Ancak Eleanor, bulut gibi rahat ve kaygısız görünse de, onun içinde saklı olan açgözlülüğü hâlâ görebiliyordu.

"Babam oldukça öfkeliydi. Ve dördüncü prens Rerhulta, Rahul'un planındaki kusurları işaret ettiği için, en büyük ağabeyimizin konumu oldukça sarsıntılı hale geldi."

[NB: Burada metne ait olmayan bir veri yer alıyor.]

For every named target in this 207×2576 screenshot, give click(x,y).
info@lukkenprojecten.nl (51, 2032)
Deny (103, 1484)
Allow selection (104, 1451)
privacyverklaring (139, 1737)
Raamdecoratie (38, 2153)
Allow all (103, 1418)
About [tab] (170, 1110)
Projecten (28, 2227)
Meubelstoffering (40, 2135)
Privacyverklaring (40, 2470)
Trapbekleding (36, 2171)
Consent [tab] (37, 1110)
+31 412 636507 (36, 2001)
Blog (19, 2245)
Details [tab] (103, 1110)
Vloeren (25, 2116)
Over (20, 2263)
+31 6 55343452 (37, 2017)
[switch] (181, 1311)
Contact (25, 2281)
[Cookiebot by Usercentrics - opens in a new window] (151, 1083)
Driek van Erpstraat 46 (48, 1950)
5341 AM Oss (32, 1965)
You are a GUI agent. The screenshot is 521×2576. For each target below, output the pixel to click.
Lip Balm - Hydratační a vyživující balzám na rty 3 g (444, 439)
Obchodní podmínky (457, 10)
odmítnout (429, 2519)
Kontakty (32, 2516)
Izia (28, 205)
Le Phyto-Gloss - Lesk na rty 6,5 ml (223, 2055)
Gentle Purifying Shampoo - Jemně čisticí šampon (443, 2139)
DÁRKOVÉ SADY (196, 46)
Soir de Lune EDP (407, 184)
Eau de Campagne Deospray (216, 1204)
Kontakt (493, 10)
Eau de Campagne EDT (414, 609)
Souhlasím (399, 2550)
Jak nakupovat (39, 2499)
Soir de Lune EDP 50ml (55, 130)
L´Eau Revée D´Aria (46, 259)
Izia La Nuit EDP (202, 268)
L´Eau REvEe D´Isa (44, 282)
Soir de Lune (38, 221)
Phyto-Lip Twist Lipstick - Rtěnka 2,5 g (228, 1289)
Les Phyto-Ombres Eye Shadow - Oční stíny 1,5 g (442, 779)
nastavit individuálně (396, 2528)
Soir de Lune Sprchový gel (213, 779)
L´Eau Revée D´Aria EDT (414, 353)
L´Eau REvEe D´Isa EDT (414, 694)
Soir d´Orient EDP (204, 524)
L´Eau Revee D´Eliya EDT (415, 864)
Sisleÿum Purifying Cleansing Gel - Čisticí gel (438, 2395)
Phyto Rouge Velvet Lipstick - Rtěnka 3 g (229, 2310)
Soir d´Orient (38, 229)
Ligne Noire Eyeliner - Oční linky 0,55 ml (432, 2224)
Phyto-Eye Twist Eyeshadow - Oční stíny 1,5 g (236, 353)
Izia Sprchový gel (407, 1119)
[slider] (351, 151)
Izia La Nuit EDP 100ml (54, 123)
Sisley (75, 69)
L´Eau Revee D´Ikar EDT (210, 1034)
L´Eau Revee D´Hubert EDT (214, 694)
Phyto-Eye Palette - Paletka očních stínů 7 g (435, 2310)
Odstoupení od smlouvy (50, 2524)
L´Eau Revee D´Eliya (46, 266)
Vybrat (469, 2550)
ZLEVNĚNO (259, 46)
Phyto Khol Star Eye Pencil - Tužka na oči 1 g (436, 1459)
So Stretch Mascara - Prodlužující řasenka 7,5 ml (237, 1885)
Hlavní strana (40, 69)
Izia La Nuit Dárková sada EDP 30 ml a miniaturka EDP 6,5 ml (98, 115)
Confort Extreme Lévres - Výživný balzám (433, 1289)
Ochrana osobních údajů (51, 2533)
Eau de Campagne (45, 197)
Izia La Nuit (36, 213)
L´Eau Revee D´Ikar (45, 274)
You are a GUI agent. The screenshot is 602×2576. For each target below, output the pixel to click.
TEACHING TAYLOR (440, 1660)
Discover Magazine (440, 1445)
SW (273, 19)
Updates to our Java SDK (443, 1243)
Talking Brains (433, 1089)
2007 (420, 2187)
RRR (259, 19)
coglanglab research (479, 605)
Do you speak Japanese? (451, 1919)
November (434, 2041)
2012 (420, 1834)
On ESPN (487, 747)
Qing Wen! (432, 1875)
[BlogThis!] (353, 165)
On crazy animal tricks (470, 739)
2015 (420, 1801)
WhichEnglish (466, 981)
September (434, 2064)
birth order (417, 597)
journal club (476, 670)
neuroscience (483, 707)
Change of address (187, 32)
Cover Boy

Bunu duyan Eleanor sırıttı.

"Kardeşlerin iyi anlaştığını görmek hala güzel."

"…Hmm?"

Rehul, ince bir ifadeyle Eleanor'a ne demek istediğini sordu. Daha sonra, tanık olduğu sahneyi hatırlayarak cevap verdi

"İlk prens Rahul kesinlikle öfkeliydi, ancak dördüncü prens Rerhulta ile barıştı."

"…Barıştılar mı?"

"Evet, Rerhulta bir sonraki boyunduruğa katılmamaya karar verdi. Ve Rahul'un kralın güvenini yeniden kazanması gerekiyordu."

"…"

"Bu krallığın gelecekteki varisi olarak, bu düzenlemenin gerçekleşmesi oldukça doğaldır."

Rehul, Eleanor'a sanki bunların hiçbirini bilmediğini ima eden bir ifadeyle baktı.

Daha önce rahat olan ifadesi bir anda ciddileşmişti.

"Ahaha, anladım. Bunların hiçbirini bilmiyordum."

"Benim odamda bu kadar ani bir şekilde gerçekleştiğini görünce ben de çok şaşırdım."

"…"

"Biraz endişeliydim."

Eleanor endişeli bir ifadeyle mırıldandı.

"En büyük olan Prens Rahul biraz fazla duygusal görünüyor. Komşu bir ülkeden gelen bir prenses olarak bunu biraz endişe verici buldum."

"…Evet, bu gayet anlaşılabilir."

Zira komşu ülkenin varisi duygusal bir adamdı ve kadınlara düşkünlüğü biliniyordu.

Eleanor'un bakış açısından, bu birleşim pek de uygun görünmüyordu ve Rahul, onun sözlerini yumuşatmaya çalıştığını hissedebiliyordu.

"Buna karşılık, siz, Prens Rehul, çok naziksiniz. Her şey konusunda çok rahat ve huzurlu görünüyorsunuz."

"Teşekkür ederim."

Rehul konuşurken sanki bir şeyler düşünüyormuş gibi Eleanor'a baktı.

* * *

Üçüncü prens Serhul'un soğuk bir tavrı vardı. Ama Deus Verdi'ninkiyle kıyaslanamazdı.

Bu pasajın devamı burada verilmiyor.